◆ Exercise inputs ◆
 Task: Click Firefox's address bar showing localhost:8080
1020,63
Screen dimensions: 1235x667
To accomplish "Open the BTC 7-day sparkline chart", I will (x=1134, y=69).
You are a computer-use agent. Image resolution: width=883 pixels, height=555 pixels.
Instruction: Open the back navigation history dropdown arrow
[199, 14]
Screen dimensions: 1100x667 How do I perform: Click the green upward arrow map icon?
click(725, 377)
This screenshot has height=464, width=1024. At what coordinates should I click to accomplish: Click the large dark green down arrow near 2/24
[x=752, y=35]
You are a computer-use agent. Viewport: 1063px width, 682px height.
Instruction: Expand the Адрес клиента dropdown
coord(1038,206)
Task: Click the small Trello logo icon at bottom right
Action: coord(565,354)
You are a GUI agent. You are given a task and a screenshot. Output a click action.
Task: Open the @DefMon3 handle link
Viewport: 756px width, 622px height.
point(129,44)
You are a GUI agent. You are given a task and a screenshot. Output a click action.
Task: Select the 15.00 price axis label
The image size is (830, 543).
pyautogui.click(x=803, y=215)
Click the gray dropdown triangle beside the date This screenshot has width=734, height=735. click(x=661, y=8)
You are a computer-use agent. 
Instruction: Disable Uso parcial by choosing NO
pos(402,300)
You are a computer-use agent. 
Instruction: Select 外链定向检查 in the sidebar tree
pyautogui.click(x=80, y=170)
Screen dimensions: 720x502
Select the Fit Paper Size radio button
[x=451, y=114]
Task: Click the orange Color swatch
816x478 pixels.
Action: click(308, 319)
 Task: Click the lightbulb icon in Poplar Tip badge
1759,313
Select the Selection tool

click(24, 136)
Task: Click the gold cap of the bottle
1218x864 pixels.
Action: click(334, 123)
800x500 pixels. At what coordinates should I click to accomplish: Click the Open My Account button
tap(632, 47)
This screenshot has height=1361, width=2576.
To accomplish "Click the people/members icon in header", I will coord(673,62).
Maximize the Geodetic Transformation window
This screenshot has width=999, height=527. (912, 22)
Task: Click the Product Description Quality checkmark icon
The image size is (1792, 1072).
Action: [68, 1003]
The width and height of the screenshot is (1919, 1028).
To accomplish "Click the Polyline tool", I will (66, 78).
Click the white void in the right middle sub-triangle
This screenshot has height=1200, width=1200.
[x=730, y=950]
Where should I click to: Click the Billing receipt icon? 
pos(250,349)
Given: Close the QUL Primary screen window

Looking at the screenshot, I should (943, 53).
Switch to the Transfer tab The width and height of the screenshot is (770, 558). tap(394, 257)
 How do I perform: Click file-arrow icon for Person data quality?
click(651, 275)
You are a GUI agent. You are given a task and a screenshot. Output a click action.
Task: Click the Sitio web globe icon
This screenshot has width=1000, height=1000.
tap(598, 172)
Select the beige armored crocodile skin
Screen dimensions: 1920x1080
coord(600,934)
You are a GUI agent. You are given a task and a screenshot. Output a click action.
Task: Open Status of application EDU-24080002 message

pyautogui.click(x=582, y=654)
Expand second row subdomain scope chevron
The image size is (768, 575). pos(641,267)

◆ Exercise description ◆
Each line of the listing has to be repeated exactly in the reply.

◆ Result of this task ◆
 Task: Click Firefox's address bar showing localhost:8080
1020,63
Screen dimensions: 1235x667
To accomplish "Open the BTC 7-day sparkline chart", I will (x=1134, y=69).
You are a computer-use agent. Image resolution: width=883 pixels, height=555 pixels.
Instruction: Open the back navigation history dropdown arrow
[199, 14]
Screen dimensions: 1100x667 How do I perform: Click the green upward arrow map icon?
click(725, 377)
This screenshot has height=464, width=1024. At what coordinates should I click to accomplish: Click the large dark green down arrow near 2/24
[x=752, y=35]
You are a computer-use agent. Viewport: 1063px width, 682px height.
Instruction: Expand the Адрес клиента dropdown
coord(1038,206)
Task: Click the small Trello logo icon at bottom right
Action: coord(565,354)
You are a GUI agent. You are given a task and a screenshot. Output a click action.
Task: Open the @DefMon3 handle link
Viewport: 756px width, 622px height.
point(129,44)
You are a GUI agent. You are given a task and a screenshot. Output a click action.
Task: Select the 15.00 price axis label
The image size is (830, 543).
pyautogui.click(x=803, y=215)
Click the gray dropdown triangle beside the date This screenshot has width=734, height=735. click(x=661, y=8)
You are a computer-use agent. 
Instruction: Disable Uso parcial by choosing NO
pos(402,300)
You are a computer-use agent. 
Instruction: Select 外链定向检查 in the sidebar tree
pyautogui.click(x=80, y=170)
Screen dimensions: 720x502
Select the Fit Paper Size radio button
[x=451, y=114]
Task: Click the orange Color swatch
816x478 pixels.
Action: click(308, 319)
 Task: Click the lightbulb icon in Poplar Tip badge
1759,313
Select the Selection tool

click(24, 136)
Task: Click the gold cap of the bottle
1218x864 pixels.
Action: click(334, 123)
800x500 pixels. At what coordinates should I click to accomplish: Click the Open My Account button
tap(632, 47)
This screenshot has height=1361, width=2576.
To accomplish "Click the people/members icon in header", I will coord(673,62).
Maximize the Geodetic Transformation window
This screenshot has width=999, height=527. (912, 22)
Task: Click the Product Description Quality checkmark icon
The image size is (1792, 1072).
Action: [68, 1003]
The width and height of the screenshot is (1919, 1028).
To accomplish "Click the Polyline tool", I will (66, 78).
Click the white void in the right middle sub-triangle
This screenshot has height=1200, width=1200.
[x=730, y=950]
Where should I click to: Click the Billing receipt icon? 
pos(250,349)
Given: Close the QUL Primary screen window

Looking at the screenshot, I should (943, 53).
Switch to the Transfer tab The width and height of the screenshot is (770, 558). tap(394, 257)
 How do I perform: Click file-arrow icon for Person data quality?
click(651, 275)
You are a GUI agent. You are given a task and a screenshot. Output a click action.
Task: Click the Sitio web globe icon
This screenshot has width=1000, height=1000.
tap(598, 172)
Select the beige armored crocodile skin
Screen dimensions: 1920x1080
coord(600,934)
You are a GUI agent. You are given a task and a screenshot. Output a click action.
Task: Open Status of application EDU-24080002 message

pyautogui.click(x=582, y=654)
Expand second row subdomain scope chevron
The image size is (768, 575). pos(641,267)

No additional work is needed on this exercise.